Records taken from a collection:
'''

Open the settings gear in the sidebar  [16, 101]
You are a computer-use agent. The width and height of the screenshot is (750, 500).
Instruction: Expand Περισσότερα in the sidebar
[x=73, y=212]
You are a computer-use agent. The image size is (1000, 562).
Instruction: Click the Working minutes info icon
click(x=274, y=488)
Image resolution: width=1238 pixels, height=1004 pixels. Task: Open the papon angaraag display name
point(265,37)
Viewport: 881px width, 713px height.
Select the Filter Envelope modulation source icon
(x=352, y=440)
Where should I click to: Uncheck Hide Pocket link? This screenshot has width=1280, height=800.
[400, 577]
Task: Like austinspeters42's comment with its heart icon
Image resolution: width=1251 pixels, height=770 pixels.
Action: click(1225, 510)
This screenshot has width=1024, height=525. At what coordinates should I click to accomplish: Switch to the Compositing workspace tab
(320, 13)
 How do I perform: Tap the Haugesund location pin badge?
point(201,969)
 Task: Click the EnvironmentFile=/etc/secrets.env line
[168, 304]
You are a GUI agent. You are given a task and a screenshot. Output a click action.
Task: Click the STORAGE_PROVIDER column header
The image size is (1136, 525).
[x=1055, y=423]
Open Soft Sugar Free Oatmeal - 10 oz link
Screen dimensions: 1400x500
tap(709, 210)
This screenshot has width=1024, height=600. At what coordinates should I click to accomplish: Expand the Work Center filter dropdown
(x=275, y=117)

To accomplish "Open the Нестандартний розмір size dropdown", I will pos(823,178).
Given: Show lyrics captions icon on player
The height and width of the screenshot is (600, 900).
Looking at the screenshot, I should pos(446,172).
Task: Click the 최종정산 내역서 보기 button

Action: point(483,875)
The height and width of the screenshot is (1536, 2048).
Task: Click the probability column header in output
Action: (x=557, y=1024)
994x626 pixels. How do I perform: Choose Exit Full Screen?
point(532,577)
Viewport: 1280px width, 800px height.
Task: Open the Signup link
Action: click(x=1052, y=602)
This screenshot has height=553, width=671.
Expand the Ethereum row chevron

'''

Exercise: Convert every line of the listing above into a Markdown table with two columns, n for the row number and Line for the line itself, leaving out blank lines.

Answer to this task:
| n | Line |
|---|---|
| 1 | Open the settings gear in the sidebar  [16, 101] |
| 2 | You are a computer-use agent. The width and height of the screenshot is (750, 500). |
| 3 | Instruction: Expand Περισσότερα in the sidebar |
| 4 | [x=73, y=212] |
| 5 | You are a computer-use agent. The image size is (1000, 562). |
| 6 | Instruction: Click the Working minutes info icon |
| 7 | click(x=274, y=488) |
| 8 | Image resolution: width=1238 pixels, height=1004 pixels. Task: Open the papon angaraag display name |
| 9 | point(265,37) |
| 10 | Viewport: 881px width, 713px height. |
| 11 | Select the Filter Envelope modulation source icon |
| 12 | (x=352, y=440) |
| 13 | Where should I click to: Uncheck Hide Pocket link? This screenshot has width=1280, height=800. |
| 14 | [400, 577] |
| 15 | Task: Like austinspeters42's comment with its heart icon |
| 16 | Image resolution: width=1251 pixels, height=770 pixels. |
| 17 | Action: click(1225, 510) |
| 18 | This screenshot has width=1024, height=525. At what coordinates should I click to accomplish: Switch to the Compositing workspace tab |
| 19 | (320, 13) |
| 20 |  How do I perform: Tap the Haugesund location pin badge? |
| 21 | point(201,969) |
| 22 |  Task: Click the EnvironmentFile=/etc/secrets.env line |
| 23 | [168, 304] |
| 24 | You are a GUI agent. You are given a task and a screenshot. Output a click action. |
| 25 | Task: Click the STORAGE_PROVIDER column header |
| 26 | The image size is (1136, 525). |
| 27 | [x=1055, y=423] |
| 28 | Open Soft Sugar Free Oatmeal - 10 oz link |
| 29 | Screen dimensions: 1400x500 |
| 30 | tap(709, 210) |
| 31 | This screenshot has width=1024, height=600. At what coordinates should I click to accomplish: Expand the Work Center filter dropdown |
| 32 | (x=275, y=117) |
| 33 | To accomplish "Open the Нестандартний розмір size dropdown", I will pos(823,178). |
| 34 | Given: Show lyrics captions icon on player |
| 35 | The height and width of the screenshot is (600, 900). |
| 36 | Looking at the screenshot, I should pos(446,172). |
| 37 | Task: Click the 최종정산 내역서 보기 button |
| 38 | Action: point(483,875) |
| 39 | The height and width of the screenshot is (1536, 2048). |
| 40 | Task: Click the probability column header in output |
| 41 | Action: (x=557, y=1024) |
| 42 | 994x626 pixels. How do I perform: Choose Exit Full Screen? |
| 43 | point(532,577) |
| 44 | Viewport: 1280px width, 800px height. |
| 45 | Task: Open the Signup link |
| 46 | Action: click(x=1052, y=602) |
| 47 | This screenshot has height=553, width=671. |
| 48 | Expand the Ethereum row chevron |